As the new sanctions bit, Iran’s leaders remained defiant, declaring the advent of a “resistance economy” that would make the country more self-sufficient and less reliant on imports and oil sales. The government invested in domestic industries, urging Iranians to buy local. It also continued to evade sanctions by selling its oil to China at a discounted rate.

Such measures helped the economy stagger to its knees, growing more than 4 percent in 2021. Inflation has slowed slightly in recent months.

But for many Iranians, that has done little to offset years of turmoil and suffering. Many have lost faith in the system as successive rounds of elections have failed to deliver the political, economic and social reforms they have demanded, leaving protest their only option.

President Ebrahim Raisi, an ultraconservative who took office last year after an election in which most other viable candidates were disqualified, promised to lower inflation to the single digits within a few years, jump-start growth and create nearly two million jobs by March 2023. His “economic surgery” plan, many economic analysts say, has led to more inflation and a reduction in purchasing power.

To analysts, and many Iranians, one way to improve the economy seemed clear: Revive the nuclear agreement with the West.

But with Iran and the United States still haggling over terms, it remains unclear whether a deal will ever be reached. Every announcement of progress or deadlock in the talks causes fluctuations in the currency, a barometer of Iranian optimism.

Analysts say a new agreement would quickly benefit the country: billions of dollars of oil revenue abroad would be unfrozen, and its oil and gas could be sold on global markets again. But for ordinary Iranians, economic prosperity would still require overcoming systematic mismanagement and corruption.

Some in Tehran argue that the advantages of a deal are worth seizing, especially at a time when Iran has shown it can withstand harsh sanctions. But the government appears to be in no rush to strike a deal without securing significant concessions.

“What the nuclear deal would do is deliver some really clear benefits economically, and give the government a significant amount of breathing space,” said Henry Rome, the deputy head of research at the risk consulting firm Eurasia Group, who specializes in Iran. But, he said, Iran “is trying to make do without it, and, predictably, that’s having pretty significant costs, even if they’re able to muddle through for the time being.”

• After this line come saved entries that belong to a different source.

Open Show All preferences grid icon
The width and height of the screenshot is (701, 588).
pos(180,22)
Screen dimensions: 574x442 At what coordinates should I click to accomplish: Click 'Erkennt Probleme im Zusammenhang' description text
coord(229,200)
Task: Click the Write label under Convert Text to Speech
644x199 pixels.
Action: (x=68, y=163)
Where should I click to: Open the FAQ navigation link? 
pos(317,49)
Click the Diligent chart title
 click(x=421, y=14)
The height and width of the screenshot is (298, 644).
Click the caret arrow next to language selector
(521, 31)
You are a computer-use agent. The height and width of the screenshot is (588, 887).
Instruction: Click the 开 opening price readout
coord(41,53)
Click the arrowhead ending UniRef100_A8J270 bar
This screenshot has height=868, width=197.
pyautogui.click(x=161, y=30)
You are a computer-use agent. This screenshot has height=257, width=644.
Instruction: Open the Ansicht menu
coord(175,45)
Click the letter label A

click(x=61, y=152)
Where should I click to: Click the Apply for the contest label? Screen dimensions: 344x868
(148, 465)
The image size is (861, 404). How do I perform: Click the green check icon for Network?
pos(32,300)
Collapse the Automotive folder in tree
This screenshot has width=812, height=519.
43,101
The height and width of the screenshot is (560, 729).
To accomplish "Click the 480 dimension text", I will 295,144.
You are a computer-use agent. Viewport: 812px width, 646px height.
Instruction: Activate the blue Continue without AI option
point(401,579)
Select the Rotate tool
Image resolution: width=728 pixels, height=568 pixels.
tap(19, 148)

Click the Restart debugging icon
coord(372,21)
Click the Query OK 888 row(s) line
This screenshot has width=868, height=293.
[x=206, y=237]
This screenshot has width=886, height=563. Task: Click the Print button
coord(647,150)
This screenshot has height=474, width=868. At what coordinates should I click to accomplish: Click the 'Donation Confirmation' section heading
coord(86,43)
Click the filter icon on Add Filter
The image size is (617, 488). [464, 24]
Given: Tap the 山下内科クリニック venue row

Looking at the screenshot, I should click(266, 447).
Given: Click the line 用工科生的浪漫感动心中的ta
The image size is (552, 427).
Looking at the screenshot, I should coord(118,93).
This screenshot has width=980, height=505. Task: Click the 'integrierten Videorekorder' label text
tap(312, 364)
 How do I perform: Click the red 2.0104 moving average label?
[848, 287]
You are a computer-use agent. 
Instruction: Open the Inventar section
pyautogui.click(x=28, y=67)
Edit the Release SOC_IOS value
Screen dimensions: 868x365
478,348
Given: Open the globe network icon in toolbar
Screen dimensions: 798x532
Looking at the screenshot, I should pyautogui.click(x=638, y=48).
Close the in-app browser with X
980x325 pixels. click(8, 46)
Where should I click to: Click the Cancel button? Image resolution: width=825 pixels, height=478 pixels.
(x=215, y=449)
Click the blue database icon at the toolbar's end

In the meantime, ordinary Iranians are enduring the pain.

In the past year or so, protests have erupted over water shortages in Isfahan and Khuzestan and over the price of staples like pasta, bread and cooking oil. (Those ended only when the government hastily began handing out cash.) Teachers, public sector workers, bus drivers and bazaar merchants have all protested over pensions, payments or prices in the last year.

When news broke of Ms. Amini’s death, many Iranians were ready, once again, to protest.